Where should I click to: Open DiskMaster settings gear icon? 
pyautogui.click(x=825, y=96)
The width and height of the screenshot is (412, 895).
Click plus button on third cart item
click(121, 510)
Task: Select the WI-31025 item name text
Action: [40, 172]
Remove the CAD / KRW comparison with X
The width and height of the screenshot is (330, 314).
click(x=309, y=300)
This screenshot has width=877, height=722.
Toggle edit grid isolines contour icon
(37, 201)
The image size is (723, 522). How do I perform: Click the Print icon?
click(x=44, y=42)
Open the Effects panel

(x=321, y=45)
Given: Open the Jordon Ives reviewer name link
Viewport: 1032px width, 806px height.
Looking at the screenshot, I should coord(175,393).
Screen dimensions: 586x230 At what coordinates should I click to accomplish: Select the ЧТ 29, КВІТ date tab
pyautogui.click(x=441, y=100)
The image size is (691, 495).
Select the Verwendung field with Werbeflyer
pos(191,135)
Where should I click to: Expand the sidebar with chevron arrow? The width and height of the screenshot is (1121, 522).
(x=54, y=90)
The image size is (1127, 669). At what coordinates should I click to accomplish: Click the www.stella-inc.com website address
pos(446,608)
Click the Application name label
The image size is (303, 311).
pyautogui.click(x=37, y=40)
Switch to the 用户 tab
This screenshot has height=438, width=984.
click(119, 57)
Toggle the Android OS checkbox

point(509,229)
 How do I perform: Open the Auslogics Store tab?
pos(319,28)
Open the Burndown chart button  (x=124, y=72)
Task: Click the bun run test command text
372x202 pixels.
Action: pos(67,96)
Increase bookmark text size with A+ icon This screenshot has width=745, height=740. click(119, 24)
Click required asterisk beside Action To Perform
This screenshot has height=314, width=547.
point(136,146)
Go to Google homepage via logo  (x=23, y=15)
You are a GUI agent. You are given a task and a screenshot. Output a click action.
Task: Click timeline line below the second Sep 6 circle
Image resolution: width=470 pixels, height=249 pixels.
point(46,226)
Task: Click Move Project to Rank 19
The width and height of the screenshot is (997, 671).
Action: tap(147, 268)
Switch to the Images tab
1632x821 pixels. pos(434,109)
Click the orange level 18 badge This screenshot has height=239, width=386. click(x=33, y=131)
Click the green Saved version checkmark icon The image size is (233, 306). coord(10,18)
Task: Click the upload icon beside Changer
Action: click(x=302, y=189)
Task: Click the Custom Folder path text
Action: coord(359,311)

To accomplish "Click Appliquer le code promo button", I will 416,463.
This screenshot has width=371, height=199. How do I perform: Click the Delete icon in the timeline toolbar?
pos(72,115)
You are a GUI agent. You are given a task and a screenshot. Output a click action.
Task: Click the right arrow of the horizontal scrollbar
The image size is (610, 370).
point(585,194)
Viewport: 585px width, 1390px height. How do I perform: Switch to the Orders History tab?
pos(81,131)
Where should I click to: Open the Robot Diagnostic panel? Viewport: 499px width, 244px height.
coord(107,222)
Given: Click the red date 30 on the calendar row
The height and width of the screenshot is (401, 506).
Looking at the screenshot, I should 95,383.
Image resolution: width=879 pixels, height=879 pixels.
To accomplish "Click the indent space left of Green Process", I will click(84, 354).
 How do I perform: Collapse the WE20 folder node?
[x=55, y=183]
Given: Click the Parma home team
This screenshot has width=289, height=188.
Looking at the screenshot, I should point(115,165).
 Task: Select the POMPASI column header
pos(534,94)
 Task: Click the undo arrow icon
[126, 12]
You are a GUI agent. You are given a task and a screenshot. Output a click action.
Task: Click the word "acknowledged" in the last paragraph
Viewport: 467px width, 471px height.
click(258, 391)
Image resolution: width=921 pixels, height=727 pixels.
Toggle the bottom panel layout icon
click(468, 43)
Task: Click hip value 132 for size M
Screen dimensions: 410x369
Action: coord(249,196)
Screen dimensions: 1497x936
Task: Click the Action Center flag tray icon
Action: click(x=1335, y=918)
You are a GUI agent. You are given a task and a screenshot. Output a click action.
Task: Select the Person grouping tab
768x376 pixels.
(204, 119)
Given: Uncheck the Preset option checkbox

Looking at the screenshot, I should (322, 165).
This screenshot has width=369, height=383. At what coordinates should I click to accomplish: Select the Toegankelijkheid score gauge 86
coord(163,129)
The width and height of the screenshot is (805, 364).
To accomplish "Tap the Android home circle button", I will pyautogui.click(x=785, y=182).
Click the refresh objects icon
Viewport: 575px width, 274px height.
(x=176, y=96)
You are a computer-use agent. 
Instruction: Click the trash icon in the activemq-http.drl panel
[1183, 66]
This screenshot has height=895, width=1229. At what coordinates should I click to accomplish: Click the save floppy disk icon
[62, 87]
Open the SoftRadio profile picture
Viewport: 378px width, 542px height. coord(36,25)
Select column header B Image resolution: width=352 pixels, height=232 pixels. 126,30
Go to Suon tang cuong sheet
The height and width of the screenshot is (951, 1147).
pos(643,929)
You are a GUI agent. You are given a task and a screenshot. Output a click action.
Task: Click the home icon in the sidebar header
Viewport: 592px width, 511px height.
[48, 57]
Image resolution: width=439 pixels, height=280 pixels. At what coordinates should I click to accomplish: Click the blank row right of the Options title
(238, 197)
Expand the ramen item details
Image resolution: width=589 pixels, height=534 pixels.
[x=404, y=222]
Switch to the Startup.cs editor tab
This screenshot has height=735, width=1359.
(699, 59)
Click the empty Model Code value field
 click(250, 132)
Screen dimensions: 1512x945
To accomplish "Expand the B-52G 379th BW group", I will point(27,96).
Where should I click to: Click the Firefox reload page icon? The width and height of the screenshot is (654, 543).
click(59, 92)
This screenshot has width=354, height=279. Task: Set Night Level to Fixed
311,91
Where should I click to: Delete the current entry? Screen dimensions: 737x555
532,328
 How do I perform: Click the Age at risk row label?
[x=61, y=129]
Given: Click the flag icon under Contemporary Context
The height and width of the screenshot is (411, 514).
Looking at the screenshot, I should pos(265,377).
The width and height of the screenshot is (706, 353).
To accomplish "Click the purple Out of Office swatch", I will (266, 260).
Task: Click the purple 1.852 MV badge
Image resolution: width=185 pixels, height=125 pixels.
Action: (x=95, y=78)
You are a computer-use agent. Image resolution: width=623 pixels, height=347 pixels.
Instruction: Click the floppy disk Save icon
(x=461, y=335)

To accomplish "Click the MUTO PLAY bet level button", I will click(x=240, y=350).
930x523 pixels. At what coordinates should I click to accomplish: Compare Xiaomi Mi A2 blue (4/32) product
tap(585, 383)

##############################

▶ **EXERCISE OBJECTIVE**:
Retype exactly the line with "Screen dimensions: 1512x945" and each line after it until the records end, and include no other line.

▶ **ANSWER FOR THIS EXERCISE**:
Screen dimensions: 1512x945
To accomplish "Expand the B-52G 379th BW group", I will point(27,96).
Where should I click to: Click the Firefox reload page icon? The width and height of the screenshot is (654, 543).
click(59, 92)
This screenshot has width=354, height=279. Task: Set Night Level to Fixed
311,91
Where should I click to: Delete the current entry? Screen dimensions: 737x555
532,328
 How do I perform: Click the Age at risk row label?
[x=61, y=129]
Given: Click the flag icon under Contemporary Context
The height and width of the screenshot is (411, 514).
Looking at the screenshot, I should pos(265,377).
The width and height of the screenshot is (706, 353).
To accomplish "Click the purple Out of Office swatch", I will (266, 260).
Task: Click the purple 1.852 MV badge
Image resolution: width=185 pixels, height=125 pixels.
Action: (x=95, y=78)
You are a computer-use agent. Image resolution: width=623 pixels, height=347 pixels.
Instruction: Click the floppy disk Save icon
(x=461, y=335)

To accomplish "Click the MUTO PLAY bet level button", I will click(x=240, y=350).
930x523 pixels. At what coordinates should I click to accomplish: Compare Xiaomi Mi A2 blue (4/32) product
tap(585, 383)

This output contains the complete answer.